La sostenibilità dell’ambiente è da sempre un tema di primaria importanza per la maison fiorentina. A riprova di questo ci sono le sue adesioni a diverse iniziative. Nel 2016 lancia la capsule collection di abbigliamento donna in collaborazione con Orange Fiber, azienda di due giovani siciliane che realizza filati vitaminici dagli scarti degli agrumi. Nel 2018 aderisce al United Nation Global Impact, la più grande iniziativa di sostenibilità aziendale al mondo, che invita le imprese a lavorare seguendo le strategie e i principi universali condivisi in materia di diritti umani, lavoro, ambiente e lotta alla corruzione. È parte del Fashion Pact dal 2019, che riunisce 32 aziende leader nel settore della moda e del tessile impegnate a ridurre l’impatto ambientale attraverso una serie di obiettivi comuni: arrestare il riscaldamento globale, ripristinare la biodiversità e proteggere gli oceani. Infine, il brand, rimanendo fedele alla filosofia del suo fondatore, è sempre rimasto fiero difensore del Made in Italy – quel sigillo che rende la nostra tradizione produttiva di qualità un unicum – mantenendo tutta la produzione nel Belpaese. Una gestione responsabile documentata nell’eredità archiviata nel museo, custode di un prezioso patrimonio industriale, sociale e culturale.

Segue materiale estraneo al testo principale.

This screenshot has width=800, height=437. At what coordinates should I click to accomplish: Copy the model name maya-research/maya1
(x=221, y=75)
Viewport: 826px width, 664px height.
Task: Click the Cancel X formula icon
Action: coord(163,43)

Cosa vedere nei dintorni del Museo Salvatore Ferragamo

Tra le tante meraviglie fiorentine, ce ne sono alcune imperdibili a pochi passi dal Museo Salvatore Ferragamo. A partire dalla Collezione Roberto Casamonti: all’interno di Palazzo Bartolini Salimbeni, raccoglie un secolo d’arte contemporanea attraverso capolavori di Boccioni, Modigliani, Picasso, Warhol, Fontana, Hering e Basquiat, per dirne alcuni. Poco oltre, piazza Santa Trinità, su cui si staglia la facciata in pietra dell’omonima Basilica: uno dei primi esempi di architettura gotica a Firenze, fu eretta nella seconda metà dell’XI secolo e ricostruita nel ‘300. Palazzo Strozzi, esempio perfetto delle dimore signorili rinascimentali, è uno dei migliori spazi espositivi in Italia, sempre in fermento, in cui si alternano, nei cortili e nelle sale, mostre d’arte e manifestazioni di grande richiamo. L’ex chiesa di S. Pancrazio, sconsacrata nel 1808, è dal 1988 sede del Museo Marino Marini, pittore e scultore pistoiese di cui si conservano oltre 200 opere. In piazza Santa Maria Novella, nell’antico Spedale di San Paolo, destinato nel XVIII secolo dalle scuole Leopoldine per le ragazze povere, oggi c’è il Museo Novecento di Firenze: 15 spazi espositivi e 300 opere d’arte. Infine l’originale chiesa Orsanmichele, ricavata in quella che un tempo era una loggia per il mercato del grano. Costruita nel 1284, incendiata, riedificata tra il 1337 e il 1349, poi definitivamente trasformata e ampliata tra 1367 e il 1380 e divenuta l’attuale Orsanmichele (S. Michele in Orto), la chiesa delle Arti Liberali. Ai piani superiori dell’edificio è il museo, che conserva molte delle sculture originali raffiguranti i santi protettori delle arti, che ornavano un tempo i tabernacoli della chiesa.